Over the past decade, complex and diverse illegal supply chains for wildlife have developed, and trafficking routes from Africa to Asia span multiple countries. Exploiting weaknesses and adapting dynamically to changed situations, traffickers move illegal wildlife products by land, sea and air, often concealed alongside legitimate cargo.
Identifying and prosecuting those who engage in international illegal wildlife trafficking and other illegal contraband across borders is very difficult. For example, between 2000 and 2017, there were more large-scale ivory seizures in Kenya than anywhere else in Africa according to the Environmental Investigation Agency.
During this period, more than 24,000 kg of tusks moved through the main airport and shipping port in the country. Prosecutions have started in 10 of those 14 cases, but to date only one case has led to a conviction that was overturned on appeal.
Chief among the reasons is that it is currently very hard to identify the source of seized consignments of illegal wildlife or forestry products, or to track where they were heading. This often stalls investigations.
Agents facilitating transactions and shipments aren’t required to vet their customers or their consignments. They are not compelled to collect sufficient, accurate information, and what they do collect is rarely comprehensive enough for investigations that may start long after the transaction.
The news is not all bad, however. Together with our government and private sector partners, such as Dubai Ports World, the United Nations Development Programme (UNPD), the United Nations Office on Drugs and Crime (UNODC) and national governments in Kenya and Mozambique, Space for Giants is applying Know Your Customer (KYC) frameworks and practical guidance to these critical ports.
Our wildlife justice work focuses on bringing together governments, private sector, technical partners and funders to create deterrents to wildlife crime.

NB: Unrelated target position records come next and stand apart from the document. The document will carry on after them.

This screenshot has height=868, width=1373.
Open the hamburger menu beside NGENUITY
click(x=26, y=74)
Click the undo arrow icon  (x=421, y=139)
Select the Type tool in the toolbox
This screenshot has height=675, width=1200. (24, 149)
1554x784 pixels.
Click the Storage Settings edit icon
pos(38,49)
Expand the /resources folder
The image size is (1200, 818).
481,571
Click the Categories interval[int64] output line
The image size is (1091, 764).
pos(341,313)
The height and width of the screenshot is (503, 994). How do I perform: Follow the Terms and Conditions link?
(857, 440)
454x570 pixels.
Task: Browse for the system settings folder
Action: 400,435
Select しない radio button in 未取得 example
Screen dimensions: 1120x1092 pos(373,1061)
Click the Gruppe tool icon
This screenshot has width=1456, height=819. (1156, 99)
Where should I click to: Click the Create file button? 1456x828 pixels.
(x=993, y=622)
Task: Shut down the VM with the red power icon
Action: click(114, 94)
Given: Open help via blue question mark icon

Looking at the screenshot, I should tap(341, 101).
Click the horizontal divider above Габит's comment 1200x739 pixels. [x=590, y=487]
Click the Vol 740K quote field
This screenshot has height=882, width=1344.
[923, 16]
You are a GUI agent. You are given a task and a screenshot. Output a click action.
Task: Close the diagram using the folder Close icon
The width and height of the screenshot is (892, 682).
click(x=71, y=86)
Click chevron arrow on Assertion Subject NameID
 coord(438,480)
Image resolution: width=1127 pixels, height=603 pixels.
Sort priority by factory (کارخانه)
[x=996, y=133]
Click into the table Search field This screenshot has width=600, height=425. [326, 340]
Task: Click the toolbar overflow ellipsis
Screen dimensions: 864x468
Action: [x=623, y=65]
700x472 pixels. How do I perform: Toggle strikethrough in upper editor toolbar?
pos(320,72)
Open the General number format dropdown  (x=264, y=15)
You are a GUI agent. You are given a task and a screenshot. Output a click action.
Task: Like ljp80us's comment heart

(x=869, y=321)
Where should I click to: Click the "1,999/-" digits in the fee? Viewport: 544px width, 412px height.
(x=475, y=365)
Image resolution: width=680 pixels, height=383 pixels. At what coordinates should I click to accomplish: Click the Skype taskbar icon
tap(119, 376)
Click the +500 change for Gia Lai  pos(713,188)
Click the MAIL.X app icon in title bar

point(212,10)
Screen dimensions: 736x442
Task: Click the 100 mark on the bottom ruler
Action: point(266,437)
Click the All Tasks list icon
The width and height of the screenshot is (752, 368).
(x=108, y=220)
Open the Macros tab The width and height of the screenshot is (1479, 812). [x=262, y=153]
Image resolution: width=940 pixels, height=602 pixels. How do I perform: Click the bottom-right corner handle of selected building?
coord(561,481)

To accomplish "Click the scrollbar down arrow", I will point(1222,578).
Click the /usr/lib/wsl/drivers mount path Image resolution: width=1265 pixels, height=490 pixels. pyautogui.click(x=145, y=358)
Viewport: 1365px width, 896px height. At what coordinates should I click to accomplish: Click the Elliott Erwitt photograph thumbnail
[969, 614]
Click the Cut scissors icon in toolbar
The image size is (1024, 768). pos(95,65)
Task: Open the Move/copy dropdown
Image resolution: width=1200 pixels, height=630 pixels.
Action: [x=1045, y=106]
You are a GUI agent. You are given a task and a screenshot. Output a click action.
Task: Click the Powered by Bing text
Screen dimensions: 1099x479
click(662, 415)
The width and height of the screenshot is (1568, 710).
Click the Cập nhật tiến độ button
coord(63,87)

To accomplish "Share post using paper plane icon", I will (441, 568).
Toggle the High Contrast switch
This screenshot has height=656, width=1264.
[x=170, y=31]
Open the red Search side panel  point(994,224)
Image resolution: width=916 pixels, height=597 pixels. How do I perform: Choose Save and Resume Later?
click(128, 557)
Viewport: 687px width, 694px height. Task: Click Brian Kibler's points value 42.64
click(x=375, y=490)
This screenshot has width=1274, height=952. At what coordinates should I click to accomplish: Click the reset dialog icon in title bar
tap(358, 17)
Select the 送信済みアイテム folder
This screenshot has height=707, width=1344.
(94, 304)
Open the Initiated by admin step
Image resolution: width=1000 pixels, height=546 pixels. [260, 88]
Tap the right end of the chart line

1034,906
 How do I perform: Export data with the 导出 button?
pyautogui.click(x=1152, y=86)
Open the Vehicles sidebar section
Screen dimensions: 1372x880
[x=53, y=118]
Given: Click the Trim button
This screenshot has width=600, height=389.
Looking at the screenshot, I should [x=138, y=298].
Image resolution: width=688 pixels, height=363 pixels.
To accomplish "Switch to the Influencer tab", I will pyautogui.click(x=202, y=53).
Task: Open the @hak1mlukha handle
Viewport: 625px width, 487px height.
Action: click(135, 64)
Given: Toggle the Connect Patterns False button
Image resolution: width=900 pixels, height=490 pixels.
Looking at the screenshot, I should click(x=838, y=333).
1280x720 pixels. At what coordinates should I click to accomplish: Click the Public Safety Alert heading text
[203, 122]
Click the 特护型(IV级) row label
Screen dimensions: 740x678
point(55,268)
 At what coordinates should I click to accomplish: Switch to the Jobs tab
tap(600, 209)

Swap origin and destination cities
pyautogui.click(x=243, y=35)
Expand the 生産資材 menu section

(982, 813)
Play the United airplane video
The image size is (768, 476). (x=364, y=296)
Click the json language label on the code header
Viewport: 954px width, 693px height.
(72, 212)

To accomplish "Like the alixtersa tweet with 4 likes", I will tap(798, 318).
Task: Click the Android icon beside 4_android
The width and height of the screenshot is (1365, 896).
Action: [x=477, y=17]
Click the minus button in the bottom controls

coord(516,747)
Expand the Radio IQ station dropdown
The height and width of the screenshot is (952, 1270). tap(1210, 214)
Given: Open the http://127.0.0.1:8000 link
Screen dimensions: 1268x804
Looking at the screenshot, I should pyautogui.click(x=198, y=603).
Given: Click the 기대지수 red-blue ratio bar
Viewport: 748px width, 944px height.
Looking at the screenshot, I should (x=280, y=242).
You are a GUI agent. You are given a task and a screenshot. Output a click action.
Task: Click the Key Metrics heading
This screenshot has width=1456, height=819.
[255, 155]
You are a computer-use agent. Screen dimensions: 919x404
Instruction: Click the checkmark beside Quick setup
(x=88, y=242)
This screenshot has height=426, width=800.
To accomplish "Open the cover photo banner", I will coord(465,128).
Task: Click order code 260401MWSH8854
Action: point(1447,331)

These partnerships include Justice Ministries and Wildlife Authorities across the countries we operate, UNDP, UNODC, U.S. Department of State, UK DEFRA, U.S. Department of the Interior, TRAFFIC, United for Wildlife, the London Zoological Society, the Fôr Foundation and the Giants Club.
KYC has compelled banks and other financial institutions to identify who they are dealing with and to assess the risk that their services might be used for illegal purposes.
Similarly, if applied to illegal wildlife products moving through ports, the new legislation and associated policies could compel import-export agents, shippers and brokers to ‘know their customers’, and carry out the same checks on their businesses as banks must for financial transactions.
There is no ‘one size fits all’ approach to the challenges we are facing – they are complex, ever changing and are profoundly devastating to our natural environment.
Now more than ever before, we need new public-private partnerships that can disrupt the chains of the illegal wildlife trade and create the systemic change that is essential to deter wildlife crime and prevent biodiversity loss.